Fatta la franchigia bisognava ora fare staff e giocatori. Nel primo caso, tramite la mediazione di Sid Hartman, giornalista sportivo che aveva avuto un ruolo chiave nell’arrivo dei Lakers in città, si decise di affidare la squadra all’ex coach di DeLaSalle High School, ovviamente di Minneapolis, e della sempre vicina University of St. Thomas. Nonostante la relativamente scarsa esperienza, venne stabilito che John Kundla sarebbe diventato il primo allenatore nella storia della franchigia. Sul parquet, invece, c’era assoluto bisogno di un catalizzatore dei palloni in attacco, una presenza costante e punto di riferimento per i compagni. A dare una mano venne in soccorso la fortuna.

.....

Obiettivo 1: Riproduci senza alcuna modifica le righe dei record, partendo dalla prima e proseguendo fino alla riga che contiene "point(838,341)", entrambe incluse.
Il passo citato e i record non hanno alcun legame tra loro.

.....

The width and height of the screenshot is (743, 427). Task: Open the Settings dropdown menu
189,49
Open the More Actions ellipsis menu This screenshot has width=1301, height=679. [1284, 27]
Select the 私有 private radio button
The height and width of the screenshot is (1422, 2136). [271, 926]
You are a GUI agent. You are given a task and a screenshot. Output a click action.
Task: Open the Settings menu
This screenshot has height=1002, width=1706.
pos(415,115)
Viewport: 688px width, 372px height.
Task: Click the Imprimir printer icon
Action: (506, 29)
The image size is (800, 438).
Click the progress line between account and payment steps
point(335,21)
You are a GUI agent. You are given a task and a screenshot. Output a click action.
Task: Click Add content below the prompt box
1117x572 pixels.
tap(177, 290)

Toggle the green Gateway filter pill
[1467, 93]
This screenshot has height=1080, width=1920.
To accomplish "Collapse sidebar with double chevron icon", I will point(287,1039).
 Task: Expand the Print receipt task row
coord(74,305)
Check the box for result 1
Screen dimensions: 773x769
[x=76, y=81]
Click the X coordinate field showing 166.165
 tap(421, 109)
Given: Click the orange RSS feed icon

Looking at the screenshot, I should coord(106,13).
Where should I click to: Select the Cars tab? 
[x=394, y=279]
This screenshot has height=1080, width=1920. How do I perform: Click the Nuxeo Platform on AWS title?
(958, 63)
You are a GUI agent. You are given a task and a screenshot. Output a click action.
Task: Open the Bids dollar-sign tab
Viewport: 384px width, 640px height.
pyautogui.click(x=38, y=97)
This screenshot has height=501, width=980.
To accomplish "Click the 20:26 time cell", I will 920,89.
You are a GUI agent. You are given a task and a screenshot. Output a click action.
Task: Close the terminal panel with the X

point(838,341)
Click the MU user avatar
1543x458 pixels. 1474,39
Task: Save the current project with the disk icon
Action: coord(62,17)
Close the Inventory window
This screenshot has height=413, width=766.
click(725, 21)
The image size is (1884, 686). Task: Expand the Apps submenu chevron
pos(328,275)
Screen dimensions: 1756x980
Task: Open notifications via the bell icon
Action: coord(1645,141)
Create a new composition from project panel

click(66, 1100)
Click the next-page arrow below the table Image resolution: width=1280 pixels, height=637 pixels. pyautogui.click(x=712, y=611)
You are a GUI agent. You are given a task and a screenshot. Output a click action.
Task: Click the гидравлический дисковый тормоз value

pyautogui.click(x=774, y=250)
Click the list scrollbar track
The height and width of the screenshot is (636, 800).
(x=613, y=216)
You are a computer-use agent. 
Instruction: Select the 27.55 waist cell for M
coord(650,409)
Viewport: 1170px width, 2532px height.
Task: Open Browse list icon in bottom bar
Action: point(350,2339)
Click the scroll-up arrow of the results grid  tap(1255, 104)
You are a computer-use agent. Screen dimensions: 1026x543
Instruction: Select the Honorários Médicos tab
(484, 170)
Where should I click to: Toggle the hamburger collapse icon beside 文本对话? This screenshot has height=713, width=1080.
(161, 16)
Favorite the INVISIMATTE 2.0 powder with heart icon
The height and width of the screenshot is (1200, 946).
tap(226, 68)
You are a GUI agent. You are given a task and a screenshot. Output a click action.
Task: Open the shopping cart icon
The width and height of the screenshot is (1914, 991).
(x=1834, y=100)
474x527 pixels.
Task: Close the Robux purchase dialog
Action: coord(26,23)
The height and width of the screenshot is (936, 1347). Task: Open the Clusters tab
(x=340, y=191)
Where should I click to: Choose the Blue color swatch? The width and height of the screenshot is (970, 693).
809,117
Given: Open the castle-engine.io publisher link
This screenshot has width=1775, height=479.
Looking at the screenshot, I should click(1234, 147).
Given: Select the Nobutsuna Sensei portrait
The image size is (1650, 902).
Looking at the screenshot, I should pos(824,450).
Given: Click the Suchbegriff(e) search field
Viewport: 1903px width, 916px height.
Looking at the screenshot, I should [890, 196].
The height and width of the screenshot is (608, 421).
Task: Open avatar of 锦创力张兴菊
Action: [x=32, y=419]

.....

Obiettivo 2: Restituisci alla lettera la parte del passo citato che comincia con "Fatta la franchigia" e prosegue fino a "soccorso la fortuna.".

Risposta completa 1:
The width and height of the screenshot is (743, 427). Task: Open the Settings dropdown menu
189,49
Open the More Actions ellipsis menu This screenshot has width=1301, height=679. [1284, 27]
Select the 私有 private radio button
The height and width of the screenshot is (1422, 2136). [271, 926]
You are a GUI agent. You are given a task and a screenshot. Output a click action.
Task: Open the Settings menu
This screenshot has height=1002, width=1706.
pos(415,115)
Viewport: 688px width, 372px height.
Task: Click the Imprimir printer icon
Action: (506, 29)
The image size is (800, 438).
Click the progress line between account and payment steps
point(335,21)
You are a GUI agent. You are given a task and a screenshot. Output a click action.
Task: Click Add content below the prompt box
1117x572 pixels.
tap(177, 290)

Toggle the green Gateway filter pill
[1467, 93]
This screenshot has height=1080, width=1920.
To accomplish "Collapse sidebar with double chevron icon", I will point(287,1039).
 Task: Expand the Print receipt task row
coord(74,305)
Check the box for result 1
Screen dimensions: 773x769
[x=76, y=81]
Click the X coordinate field showing 166.165
 tap(421, 109)
Given: Click the orange RSS feed icon

Looking at the screenshot, I should coord(106,13).
Where should I click to: Select the Cars tab? 
[x=394, y=279]
This screenshot has height=1080, width=1920. How do I perform: Click the Nuxeo Platform on AWS title?
(958, 63)
You are a GUI agent. You are given a task and a screenshot. Output a click action.
Task: Open the Bids dollar-sign tab
Viewport: 384px width, 640px height.
pyautogui.click(x=38, y=97)
This screenshot has height=501, width=980.
To accomplish "Click the 20:26 time cell", I will 920,89.
You are a GUI agent. You are given a task and a screenshot. Output a click action.
Task: Close the terminal panel with the X

point(838,341)

Risposta completa 2:
Fatta la franchigia bisognava ora fare staff e giocatori. Nel primo caso, tramite la mediazione di Sid Hartman, giornalista sportivo che aveva avuto un ruolo chiave nell’arrivo dei Lakers in città, si decise di affidare la squadra all’ex coach di DeLaSalle High School, ovviamente di Minneapolis, e della sempre vicina University of St. Thomas. Nonostante la relativamente scarsa esperienza, venne stabilito che John Kundla sarebbe diventato il primo allenatore nella storia della franchigia. Sul parquet, invece, c’era assoluto bisogno di un catalizzatore dei palloni in attacco, una presenza costante e punto di riferimento per i compagni. A dare una mano venne in soccorso la fortuna.